While Russia’s brutal invasion of Ukraine drags into its second year, its athletes are hoping to get back on the sports field.
The International Olympic Committee (IOC) has recommended letting competitors from Russia and Belarus take part as individual neutrals in upcoming international competitions.
The decision has come as a blow to Ukraine, which has argued vehemently against allowing their participation.
Like other countries Russia has been keen to use international sport to showcase the nation’s athletic prowess.
But what makes Russia unusual are the lengths to which the government and military will go to produce award-winning athletes – including an extensive doping programme that has seen Russian athletes banned from competing abroad.
Wimbledon has also lifted its ban on Russian and Belarusian tennis players as long as they agree not to support their countries’ leaders or governments. That was despite Ukraine’s Elina Svitolina appealing for their exclusion while “innocent Ukrainians are still being killed”.
The Defence Ministry in Moscow has for decades been running extensive programmes to train sportspeople who went on to achieve remarkable success.
The best-known such programme is called the Central Sports Club of the Army (CSKA). It employs hundreds of coaches, operates scores of sites across Russia and is reportedly training more than 10,000 athletes.
The club – which soon turns 100 – has been doing so well that its members netted most of the medals won by athletes from Russia in the last Summer Olympics, held in Tokyo in 2021.
At those games, Russian athletes competed as part of Team ROC (Russian Olympic Committee), after the national team was banned over claims of state-sponsored doping.
Defence minister Sergei Shoigu met the military athletes at a ceremony after the competition to hand them awards and to tell them to start preparing for the next Olympics.
“There is no time to waste, you need to get to work,” he said. “We’ll do all we can so you can properly prepare for the next games.”
Another prominent sporting programme affiliated with the Russian military is DOSAAF (Volunteer Society for Assisting the Army, Aviation and Fleet), which also has its roots in the 1920s.
The Defence Ministry is involved in running and funding DOSAAF, and it is headed by a general.
President Putin described it as a “real school of bravery” which helped train numerous military commanders, cosmonauts and pilots.
DOSAAF has also produced a number of Olympic medalists, including Vitalina Batsarashkina, the first Russian athlete to win gold at the Tokyo Olympics. She trained at the organisation’s Club for Technical, Military and Practical Types of Sport in the Siberian city of Omsk.
Celebrating her gold medal, DOSAAF called it “the highest form of patriotism”.
The Russian government’s hunger for sporting victories is perhaps best evidenced by its programme of doping athletes.
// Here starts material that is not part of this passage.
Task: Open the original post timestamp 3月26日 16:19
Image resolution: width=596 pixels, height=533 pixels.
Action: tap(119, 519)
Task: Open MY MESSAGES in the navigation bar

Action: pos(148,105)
It was uncovered in the wake of the Sochi 2014 Winter Olympics, where Russia topped the medals table.
In November the following year, an investigation commissioned by the World Anti-Doping Agency (Wada) accused Russia of “widespread cheating”. It said it had found evidence of “direct intimidation and interference by the Russian state” in laboratory operations studying athletes’ samples.
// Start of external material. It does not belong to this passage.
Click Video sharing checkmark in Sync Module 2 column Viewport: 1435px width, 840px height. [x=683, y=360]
In 2016, another report commissioned by Wada, known as the McLaren report, claimed that more than 1,000 Russians – including Olympic medallists – had benefited from the state-sponsored doping programme between 2011 and 2015.
Following the revelations, Russia was excluded from international competitions.
Moscow denied running a system of doping athletes, and President Putin only admitted that “Russia’s system of doping control did not work”.
But why is the Russian state so keen to keep winning in the sporting arena?
Popular newspaper Vedomosti argued that the Russian government wants to use athletic achievements to keep Russians happy and united when things are not going well elsewhere.
“We need victories as a way of doping patriotism,” it said. “Victories are part of state policy.”
But this policy backfired as the state-sponsored doping programme came to light and Russia was banished from international sport.
Russia was then further excluded from international competitions by sanctions imposed in the wake of its invasion of Ukraine in February 2022.
According to Vyacheslav Fetisov, formerly a famous ice hockey player, two-time Olympic champion and now member of parliament for the ruling United Russia party: “We are the most disgraced country in the history of international sport.”